### SUPPLIED RECORDS
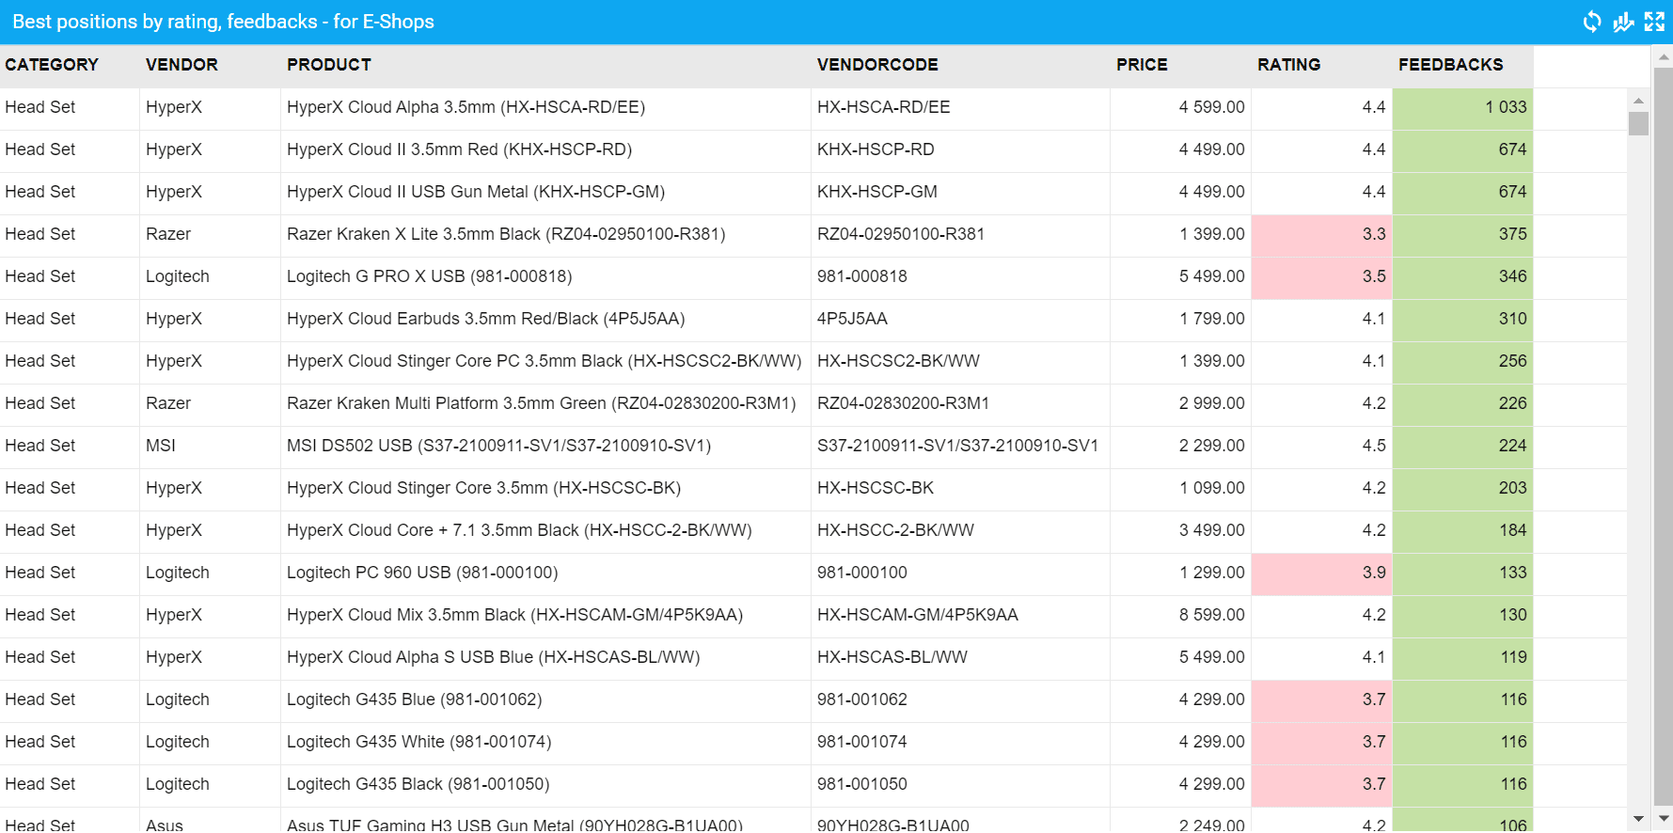Select Logitech G435 White product row
This screenshot has width=1673, height=833.
coord(418,742)
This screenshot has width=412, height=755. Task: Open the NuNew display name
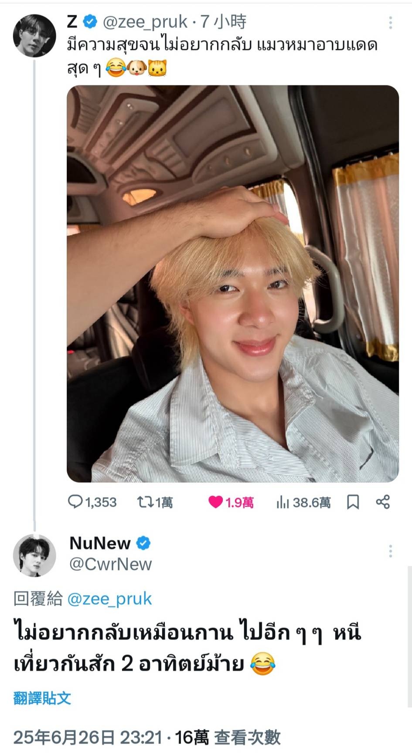coord(100,543)
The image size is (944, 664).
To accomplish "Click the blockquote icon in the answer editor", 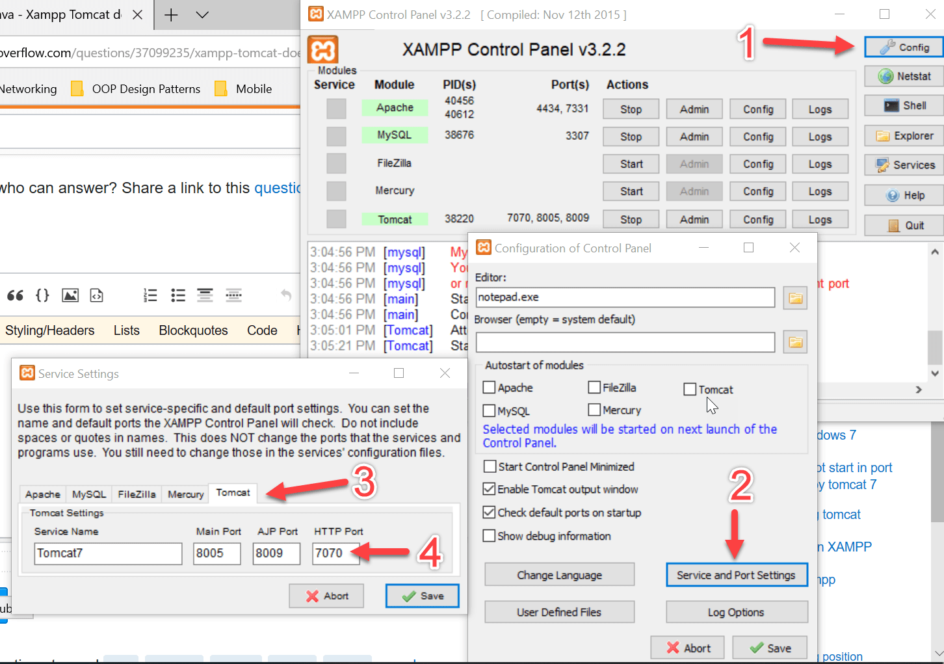I will coord(15,295).
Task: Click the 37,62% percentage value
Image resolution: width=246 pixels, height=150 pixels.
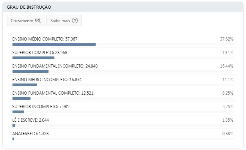Action: pos(227,39)
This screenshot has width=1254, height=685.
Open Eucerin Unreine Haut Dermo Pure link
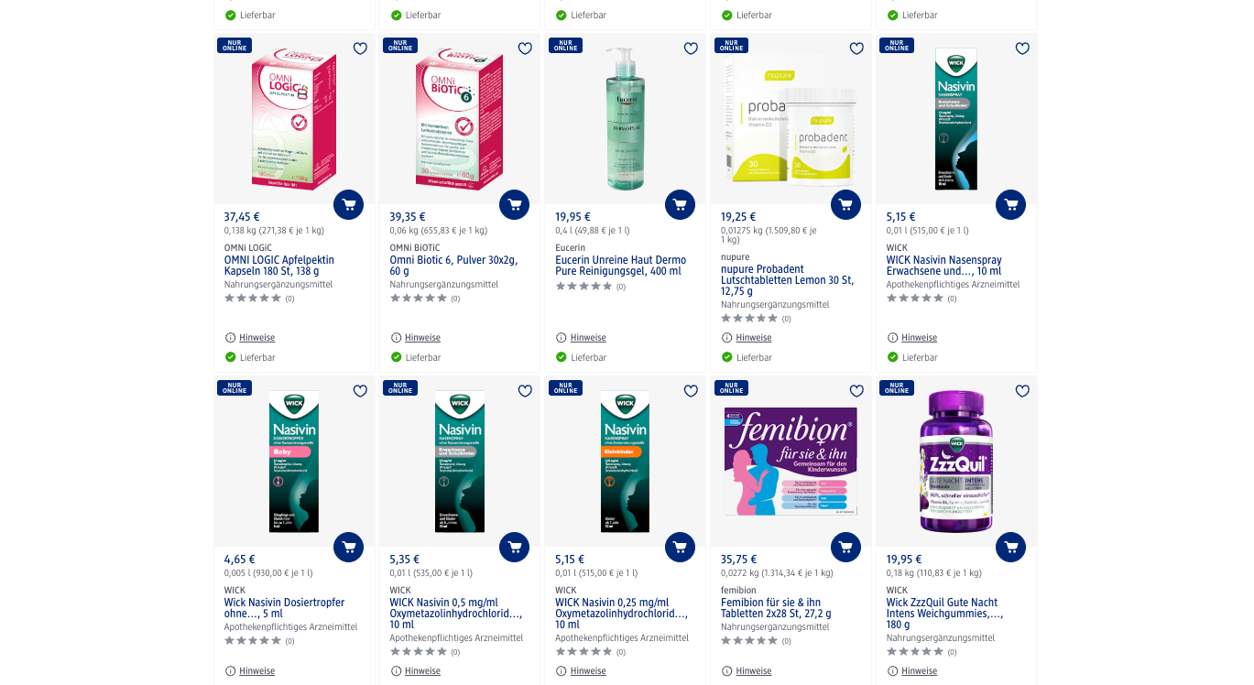[x=620, y=266]
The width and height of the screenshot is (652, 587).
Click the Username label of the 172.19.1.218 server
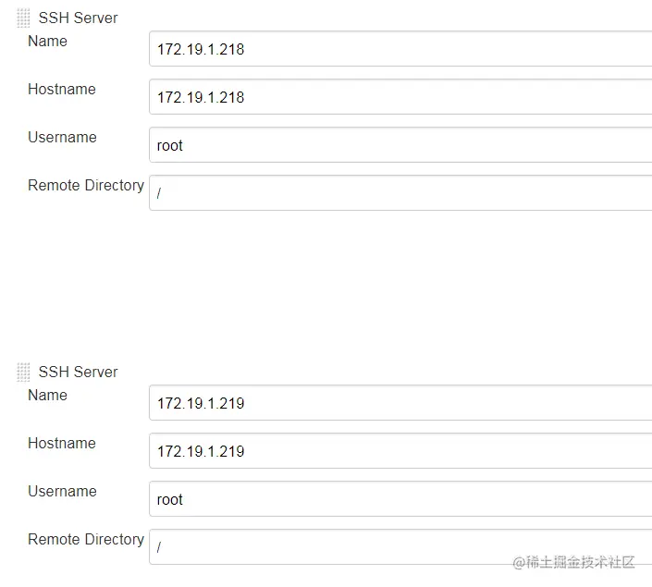pos(62,137)
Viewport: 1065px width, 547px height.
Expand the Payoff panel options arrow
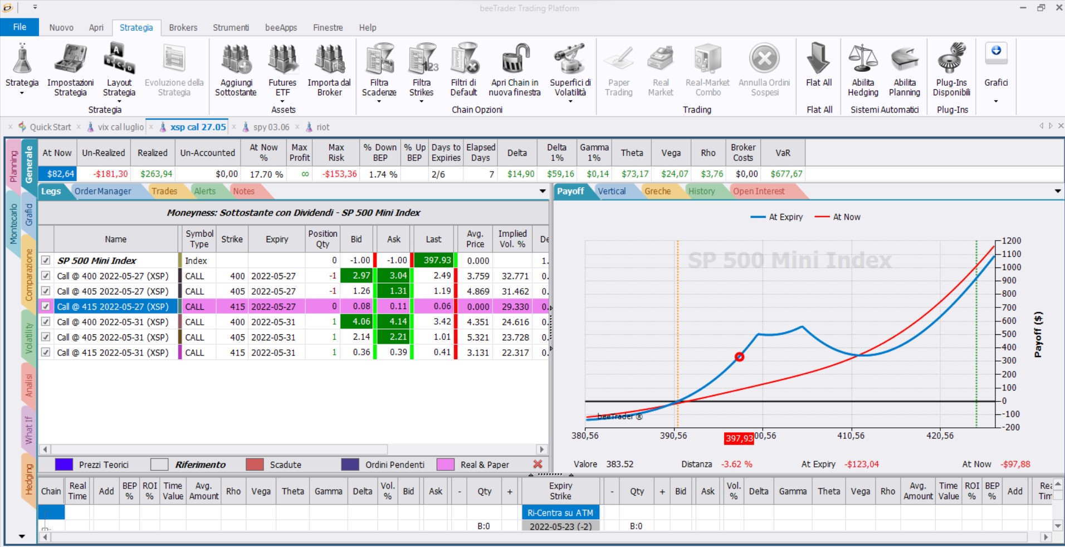pyautogui.click(x=1058, y=191)
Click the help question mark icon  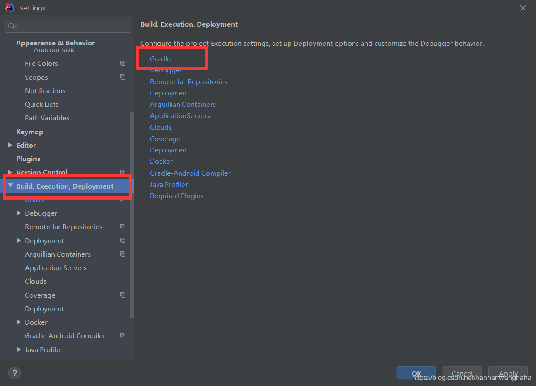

### PROBLEM STATEMENT
Your answer must consist solely of the lines from the one containing "Click the Username" through the last line of the records above, copied exactly, with every picture left out.

### PROBLEM SOLUTION
Click the Username label of the 172.19.1.218 server
pos(62,137)
Viewport: 1065px width, 547px height.
Expand the Payoff panel options arrow
pyautogui.click(x=1058, y=191)
Click the help question mark icon  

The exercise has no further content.